Word for word, retype each record shown below.

● **Input material**:
*** Block opens ***

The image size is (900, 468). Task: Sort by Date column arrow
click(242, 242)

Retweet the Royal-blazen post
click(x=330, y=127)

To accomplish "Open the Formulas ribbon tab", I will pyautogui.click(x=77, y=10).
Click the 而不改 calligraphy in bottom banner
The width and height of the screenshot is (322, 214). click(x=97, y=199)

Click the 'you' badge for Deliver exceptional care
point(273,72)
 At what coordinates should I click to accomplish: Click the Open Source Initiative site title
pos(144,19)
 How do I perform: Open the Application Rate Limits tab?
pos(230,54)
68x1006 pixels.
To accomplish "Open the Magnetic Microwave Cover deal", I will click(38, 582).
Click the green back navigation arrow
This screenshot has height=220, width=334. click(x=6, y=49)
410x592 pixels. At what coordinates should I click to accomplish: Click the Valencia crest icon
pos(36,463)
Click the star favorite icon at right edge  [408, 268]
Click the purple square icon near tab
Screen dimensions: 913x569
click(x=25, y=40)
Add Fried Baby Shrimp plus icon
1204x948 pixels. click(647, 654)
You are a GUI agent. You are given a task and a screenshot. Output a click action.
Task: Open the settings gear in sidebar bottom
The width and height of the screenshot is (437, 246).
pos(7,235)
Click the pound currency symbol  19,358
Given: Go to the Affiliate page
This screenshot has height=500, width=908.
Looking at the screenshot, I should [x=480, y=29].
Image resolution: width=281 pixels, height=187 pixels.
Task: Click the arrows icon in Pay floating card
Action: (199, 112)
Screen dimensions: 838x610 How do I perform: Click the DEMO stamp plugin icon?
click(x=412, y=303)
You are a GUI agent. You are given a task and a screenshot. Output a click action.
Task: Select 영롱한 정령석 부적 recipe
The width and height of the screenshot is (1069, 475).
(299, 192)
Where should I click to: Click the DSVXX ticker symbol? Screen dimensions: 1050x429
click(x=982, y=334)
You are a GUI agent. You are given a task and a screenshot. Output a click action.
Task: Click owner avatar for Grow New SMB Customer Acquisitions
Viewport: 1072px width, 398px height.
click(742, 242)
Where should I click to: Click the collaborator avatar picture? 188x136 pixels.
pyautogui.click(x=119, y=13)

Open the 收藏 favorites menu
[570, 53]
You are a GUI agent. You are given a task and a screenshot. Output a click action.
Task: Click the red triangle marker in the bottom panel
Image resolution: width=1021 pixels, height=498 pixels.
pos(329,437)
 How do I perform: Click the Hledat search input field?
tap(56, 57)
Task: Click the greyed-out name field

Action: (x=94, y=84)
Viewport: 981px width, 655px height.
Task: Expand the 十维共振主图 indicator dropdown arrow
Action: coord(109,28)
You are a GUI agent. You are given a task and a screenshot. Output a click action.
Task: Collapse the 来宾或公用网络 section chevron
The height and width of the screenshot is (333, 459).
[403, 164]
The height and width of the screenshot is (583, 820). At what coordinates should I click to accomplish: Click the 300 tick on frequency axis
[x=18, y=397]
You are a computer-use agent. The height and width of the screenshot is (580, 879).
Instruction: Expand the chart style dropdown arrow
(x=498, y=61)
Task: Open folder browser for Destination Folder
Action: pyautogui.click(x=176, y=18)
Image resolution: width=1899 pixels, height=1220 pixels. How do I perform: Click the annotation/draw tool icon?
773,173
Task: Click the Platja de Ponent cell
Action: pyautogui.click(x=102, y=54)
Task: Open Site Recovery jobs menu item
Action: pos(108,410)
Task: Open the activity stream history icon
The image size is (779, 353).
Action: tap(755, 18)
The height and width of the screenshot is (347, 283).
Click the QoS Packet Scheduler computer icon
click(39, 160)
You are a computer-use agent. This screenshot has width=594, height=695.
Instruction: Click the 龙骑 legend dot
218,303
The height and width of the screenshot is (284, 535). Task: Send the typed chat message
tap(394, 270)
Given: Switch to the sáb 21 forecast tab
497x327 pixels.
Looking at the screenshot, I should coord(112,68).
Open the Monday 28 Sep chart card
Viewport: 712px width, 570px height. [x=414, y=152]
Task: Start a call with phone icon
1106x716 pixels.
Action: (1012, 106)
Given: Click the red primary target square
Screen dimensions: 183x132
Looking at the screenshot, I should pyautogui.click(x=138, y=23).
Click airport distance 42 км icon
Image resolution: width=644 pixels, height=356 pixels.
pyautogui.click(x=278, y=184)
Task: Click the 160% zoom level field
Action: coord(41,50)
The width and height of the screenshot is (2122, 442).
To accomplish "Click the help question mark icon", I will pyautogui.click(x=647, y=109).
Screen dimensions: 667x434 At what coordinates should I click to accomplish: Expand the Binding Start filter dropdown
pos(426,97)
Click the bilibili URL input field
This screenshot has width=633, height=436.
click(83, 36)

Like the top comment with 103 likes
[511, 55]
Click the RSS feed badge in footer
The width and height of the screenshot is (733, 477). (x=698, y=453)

*** Block closes ***

● **Task answer**:
The image size is (900, 468). Task: Sort by Date column arrow
click(242, 242)

Retweet the Royal-blazen post
click(x=330, y=127)

To accomplish "Open the Formulas ribbon tab", I will pyautogui.click(x=77, y=10).
Click the 而不改 calligraphy in bottom banner
The width and height of the screenshot is (322, 214). click(x=97, y=199)

Click the 'you' badge for Deliver exceptional care
point(273,72)
 At what coordinates should I click to accomplish: Click the Open Source Initiative site title
pos(144,19)
 How do I perform: Open the Application Rate Limits tab?
pos(230,54)
68x1006 pixels.
To accomplish "Open the Magnetic Microwave Cover deal", I will click(38, 582).
Click the green back navigation arrow
This screenshot has height=220, width=334. click(x=6, y=49)
410x592 pixels. At what coordinates should I click to accomplish: Click the Valencia crest icon
pos(36,463)
Click the star favorite icon at right edge  [408, 268]
Click the purple square icon near tab
Screen dimensions: 913x569
click(x=25, y=40)
Add Fried Baby Shrimp plus icon
1204x948 pixels. click(647, 654)
You are a GUI agent. You are given a task and a screenshot. Output a click action.
Task: Open the settings gear in sidebar bottom
The width and height of the screenshot is (437, 246).
pos(7,235)
Click the pound currency symbol  19,358
Given: Go to the Affiliate page
This screenshot has height=500, width=908.
Looking at the screenshot, I should [x=480, y=29].
Image resolution: width=281 pixels, height=187 pixels.
Task: Click the arrows icon in Pay floating card
Action: (199, 112)
Screen dimensions: 838x610 How do I perform: Click the DEMO stamp plugin icon?
click(x=412, y=303)
You are a GUI agent. You are given a task and a screenshot. Output a click action.
Task: Select 영롱한 정령석 부적 recipe
The width and height of the screenshot is (1069, 475).
(299, 192)
Where should I click to: Click the DSVXX ticker symbol? Screen dimensions: 1050x429
click(x=982, y=334)
You are a GUI agent. You are given a task and a screenshot. Output a click action.
Task: Click owner avatar for Grow New SMB Customer Acquisitions
Viewport: 1072px width, 398px height.
click(742, 242)
Where should I click to: Click the collaborator avatar picture? 188x136 pixels.
pyautogui.click(x=119, y=13)

Open the 收藏 favorites menu
[570, 53]
You are a GUI agent. You are given a task and a screenshot. Output a click action.
Task: Click the red triangle marker in the bottom panel
Image resolution: width=1021 pixels, height=498 pixels.
pos(329,437)
 How do I perform: Click the Hledat search input field?
tap(56, 57)
Task: Click the greyed-out name field

Action: (x=94, y=84)
Viewport: 981px width, 655px height.
Task: Expand the 十维共振主图 indicator dropdown arrow
Action: coord(109,28)
You are a GUI agent. You are given a task and a screenshot. Output a click action.
Task: Collapse the 来宾或公用网络 section chevron
The height and width of the screenshot is (333, 459).
[403, 164]
The height and width of the screenshot is (583, 820). At what coordinates should I click to accomplish: Click the 300 tick on frequency axis
[x=18, y=397]
You are a computer-use agent. The height and width of the screenshot is (580, 879).
Instruction: Expand the chart style dropdown arrow
(x=498, y=61)
Task: Open folder browser for Destination Folder
Action: pyautogui.click(x=176, y=18)
Image resolution: width=1899 pixels, height=1220 pixels. How do I perform: Click the annotation/draw tool icon?
773,173
Task: Click the Platja de Ponent cell
Action: pyautogui.click(x=102, y=54)
Task: Open Site Recovery jobs menu item
Action: pos(108,410)
Task: Open the activity stream history icon
The image size is (779, 353).
Action: tap(755, 18)
The height and width of the screenshot is (347, 283).
Click the QoS Packet Scheduler computer icon
click(39, 160)
You are a computer-use agent. This screenshot has width=594, height=695.
Instruction: Click the 龙骑 legend dot
218,303
The height and width of the screenshot is (284, 535). Task: Send the typed chat message
tap(394, 270)
Given: Switch to the sáb 21 forecast tab
497x327 pixels.
Looking at the screenshot, I should coord(112,68).
Open the Monday 28 Sep chart card
Viewport: 712px width, 570px height. [x=414, y=152]
Task: Start a call with phone icon
1106x716 pixels.
Action: (1012, 106)
Given: Click the red primary target square
Screen dimensions: 183x132
Looking at the screenshot, I should pyautogui.click(x=138, y=23).
Click airport distance 42 км icon
Image resolution: width=644 pixels, height=356 pixels.
pyautogui.click(x=278, y=184)
Task: Click the 160% zoom level field
Action: coord(41,50)
The width and height of the screenshot is (2122, 442).
To accomplish "Click the help question mark icon", I will pyautogui.click(x=647, y=109).
Screen dimensions: 667x434 At what coordinates should I click to accomplish: Expand the Binding Start filter dropdown
pos(426,97)
Click the bilibili URL input field
This screenshot has width=633, height=436.
click(83, 36)

Like the top comment with 103 likes
[511, 55]
Click the RSS feed badge in footer
The width and height of the screenshot is (733, 477). (x=698, y=453)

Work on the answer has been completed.